- [WORK REQUEST]: Every line of the records that holds the word "section" should be copied.

***** MATERIAL SHOWN *****

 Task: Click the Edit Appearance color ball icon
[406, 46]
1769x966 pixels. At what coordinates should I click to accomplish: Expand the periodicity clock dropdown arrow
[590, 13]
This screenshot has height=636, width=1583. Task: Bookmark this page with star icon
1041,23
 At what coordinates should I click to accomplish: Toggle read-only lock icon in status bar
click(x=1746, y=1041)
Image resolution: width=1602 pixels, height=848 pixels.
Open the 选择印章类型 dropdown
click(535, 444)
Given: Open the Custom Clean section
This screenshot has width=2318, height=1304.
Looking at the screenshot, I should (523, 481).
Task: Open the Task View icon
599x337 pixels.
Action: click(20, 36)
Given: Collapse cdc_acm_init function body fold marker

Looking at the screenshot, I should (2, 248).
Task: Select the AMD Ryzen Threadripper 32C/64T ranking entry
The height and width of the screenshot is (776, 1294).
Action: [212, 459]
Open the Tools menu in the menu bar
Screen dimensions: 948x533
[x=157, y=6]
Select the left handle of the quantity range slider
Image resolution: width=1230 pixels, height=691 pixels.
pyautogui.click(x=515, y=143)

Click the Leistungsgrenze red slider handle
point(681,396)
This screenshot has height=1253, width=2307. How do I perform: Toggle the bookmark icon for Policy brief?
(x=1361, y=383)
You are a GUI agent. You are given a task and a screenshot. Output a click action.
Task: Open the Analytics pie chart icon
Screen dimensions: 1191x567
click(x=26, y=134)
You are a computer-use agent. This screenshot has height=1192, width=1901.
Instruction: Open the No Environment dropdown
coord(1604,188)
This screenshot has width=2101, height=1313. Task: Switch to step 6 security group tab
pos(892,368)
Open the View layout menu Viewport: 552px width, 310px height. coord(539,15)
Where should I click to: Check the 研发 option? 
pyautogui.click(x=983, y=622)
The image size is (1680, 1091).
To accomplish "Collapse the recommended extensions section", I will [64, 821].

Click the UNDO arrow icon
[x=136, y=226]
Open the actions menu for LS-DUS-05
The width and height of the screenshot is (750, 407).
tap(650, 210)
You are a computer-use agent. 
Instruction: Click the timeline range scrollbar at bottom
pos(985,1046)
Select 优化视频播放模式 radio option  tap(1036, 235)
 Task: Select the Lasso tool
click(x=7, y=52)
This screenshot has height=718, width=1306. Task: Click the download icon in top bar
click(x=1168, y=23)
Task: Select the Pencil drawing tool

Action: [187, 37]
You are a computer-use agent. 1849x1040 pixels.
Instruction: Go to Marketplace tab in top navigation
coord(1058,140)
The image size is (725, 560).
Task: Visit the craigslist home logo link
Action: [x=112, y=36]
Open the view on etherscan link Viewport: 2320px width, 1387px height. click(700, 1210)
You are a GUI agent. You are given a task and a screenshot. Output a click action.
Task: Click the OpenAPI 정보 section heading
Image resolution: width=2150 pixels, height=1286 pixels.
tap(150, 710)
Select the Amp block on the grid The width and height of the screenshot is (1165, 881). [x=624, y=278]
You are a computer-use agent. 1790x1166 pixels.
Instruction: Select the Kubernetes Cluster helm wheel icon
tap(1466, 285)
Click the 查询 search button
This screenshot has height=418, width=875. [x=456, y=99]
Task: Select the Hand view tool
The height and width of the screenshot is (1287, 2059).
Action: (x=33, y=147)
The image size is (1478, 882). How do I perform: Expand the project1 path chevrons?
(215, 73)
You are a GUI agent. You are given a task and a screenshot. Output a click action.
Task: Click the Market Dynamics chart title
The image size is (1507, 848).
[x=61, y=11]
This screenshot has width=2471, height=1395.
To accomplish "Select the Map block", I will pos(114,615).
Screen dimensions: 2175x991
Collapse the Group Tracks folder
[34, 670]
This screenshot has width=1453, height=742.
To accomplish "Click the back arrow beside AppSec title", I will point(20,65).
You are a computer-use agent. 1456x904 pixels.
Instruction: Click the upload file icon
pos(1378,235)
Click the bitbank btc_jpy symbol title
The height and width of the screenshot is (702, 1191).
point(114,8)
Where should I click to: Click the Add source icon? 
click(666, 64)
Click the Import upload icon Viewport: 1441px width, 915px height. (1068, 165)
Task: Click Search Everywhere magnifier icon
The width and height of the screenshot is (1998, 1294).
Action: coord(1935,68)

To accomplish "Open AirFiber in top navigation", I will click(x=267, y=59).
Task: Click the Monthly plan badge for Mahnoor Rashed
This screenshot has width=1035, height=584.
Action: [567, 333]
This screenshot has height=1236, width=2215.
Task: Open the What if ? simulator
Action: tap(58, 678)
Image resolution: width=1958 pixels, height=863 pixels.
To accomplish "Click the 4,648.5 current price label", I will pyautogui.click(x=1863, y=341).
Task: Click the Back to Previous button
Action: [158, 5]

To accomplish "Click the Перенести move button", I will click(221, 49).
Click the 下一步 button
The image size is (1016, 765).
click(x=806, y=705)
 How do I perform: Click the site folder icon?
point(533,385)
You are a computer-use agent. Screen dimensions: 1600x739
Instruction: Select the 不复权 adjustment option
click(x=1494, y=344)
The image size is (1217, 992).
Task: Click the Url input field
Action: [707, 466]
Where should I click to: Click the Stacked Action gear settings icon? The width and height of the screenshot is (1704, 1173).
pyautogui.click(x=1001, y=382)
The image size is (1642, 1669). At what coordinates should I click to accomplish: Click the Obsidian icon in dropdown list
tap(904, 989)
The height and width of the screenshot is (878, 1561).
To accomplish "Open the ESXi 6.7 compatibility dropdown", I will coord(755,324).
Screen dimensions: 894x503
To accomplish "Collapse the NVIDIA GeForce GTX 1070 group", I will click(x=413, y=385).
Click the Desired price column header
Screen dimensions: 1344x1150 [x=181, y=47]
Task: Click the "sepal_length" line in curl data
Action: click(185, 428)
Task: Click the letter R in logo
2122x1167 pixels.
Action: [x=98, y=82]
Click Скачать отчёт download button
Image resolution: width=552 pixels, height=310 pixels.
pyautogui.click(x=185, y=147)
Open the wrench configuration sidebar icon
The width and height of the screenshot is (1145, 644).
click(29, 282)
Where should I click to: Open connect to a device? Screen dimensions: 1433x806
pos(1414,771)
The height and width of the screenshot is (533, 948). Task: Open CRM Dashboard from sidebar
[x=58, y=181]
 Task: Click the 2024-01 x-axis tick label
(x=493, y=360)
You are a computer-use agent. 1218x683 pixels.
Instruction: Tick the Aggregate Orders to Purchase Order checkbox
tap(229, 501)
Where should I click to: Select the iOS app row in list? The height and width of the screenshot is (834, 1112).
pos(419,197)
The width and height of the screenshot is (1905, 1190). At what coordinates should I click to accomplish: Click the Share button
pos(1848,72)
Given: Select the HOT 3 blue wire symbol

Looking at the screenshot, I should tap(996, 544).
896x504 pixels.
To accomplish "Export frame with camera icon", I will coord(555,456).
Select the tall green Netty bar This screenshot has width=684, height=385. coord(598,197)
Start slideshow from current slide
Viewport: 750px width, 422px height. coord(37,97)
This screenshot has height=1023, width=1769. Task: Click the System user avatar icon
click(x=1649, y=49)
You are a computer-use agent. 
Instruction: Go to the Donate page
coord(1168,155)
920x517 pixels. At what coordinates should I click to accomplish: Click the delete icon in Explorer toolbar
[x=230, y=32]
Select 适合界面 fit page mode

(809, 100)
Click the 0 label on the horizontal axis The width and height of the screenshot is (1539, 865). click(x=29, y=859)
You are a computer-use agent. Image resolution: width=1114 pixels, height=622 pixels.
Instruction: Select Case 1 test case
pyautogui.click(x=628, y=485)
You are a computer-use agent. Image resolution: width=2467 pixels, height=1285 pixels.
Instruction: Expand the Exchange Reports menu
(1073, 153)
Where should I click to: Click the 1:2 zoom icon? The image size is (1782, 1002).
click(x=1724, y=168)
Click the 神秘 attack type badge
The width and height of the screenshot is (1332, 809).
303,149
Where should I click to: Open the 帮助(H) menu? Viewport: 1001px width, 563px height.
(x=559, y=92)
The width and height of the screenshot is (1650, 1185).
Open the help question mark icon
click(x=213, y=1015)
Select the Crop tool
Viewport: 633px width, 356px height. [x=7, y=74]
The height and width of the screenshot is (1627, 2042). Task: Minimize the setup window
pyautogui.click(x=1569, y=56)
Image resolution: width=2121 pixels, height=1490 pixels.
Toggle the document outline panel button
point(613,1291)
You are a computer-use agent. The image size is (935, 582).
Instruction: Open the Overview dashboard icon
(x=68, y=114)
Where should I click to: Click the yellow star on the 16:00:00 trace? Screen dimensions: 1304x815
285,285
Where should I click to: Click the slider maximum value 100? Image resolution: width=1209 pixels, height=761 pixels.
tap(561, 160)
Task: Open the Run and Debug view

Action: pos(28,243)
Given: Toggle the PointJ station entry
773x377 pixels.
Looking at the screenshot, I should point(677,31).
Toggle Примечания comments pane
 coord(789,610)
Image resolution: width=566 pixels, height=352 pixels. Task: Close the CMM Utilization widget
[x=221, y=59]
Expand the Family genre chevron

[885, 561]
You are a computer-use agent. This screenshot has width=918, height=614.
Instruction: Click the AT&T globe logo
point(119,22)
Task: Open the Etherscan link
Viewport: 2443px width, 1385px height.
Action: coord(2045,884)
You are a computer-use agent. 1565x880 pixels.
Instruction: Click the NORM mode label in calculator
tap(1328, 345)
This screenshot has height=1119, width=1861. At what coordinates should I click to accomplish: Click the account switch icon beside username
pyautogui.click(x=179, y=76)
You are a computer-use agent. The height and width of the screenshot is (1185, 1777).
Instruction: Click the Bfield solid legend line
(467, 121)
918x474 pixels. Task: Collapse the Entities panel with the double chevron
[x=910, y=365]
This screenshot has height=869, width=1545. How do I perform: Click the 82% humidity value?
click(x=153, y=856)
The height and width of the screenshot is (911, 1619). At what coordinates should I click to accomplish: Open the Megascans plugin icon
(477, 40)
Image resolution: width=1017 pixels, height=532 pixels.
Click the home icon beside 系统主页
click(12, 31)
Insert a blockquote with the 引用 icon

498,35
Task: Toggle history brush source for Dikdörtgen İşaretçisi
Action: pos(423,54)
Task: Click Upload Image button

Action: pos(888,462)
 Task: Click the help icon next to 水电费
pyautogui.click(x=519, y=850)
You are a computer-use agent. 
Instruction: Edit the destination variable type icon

*****

- [TASK RESPONSE]:
Given: Open the Custom Clean section
To accomplish "Collapse the recommended extensions section", I will [64, 821].
Task: Click the OpenAPI 정보 section heading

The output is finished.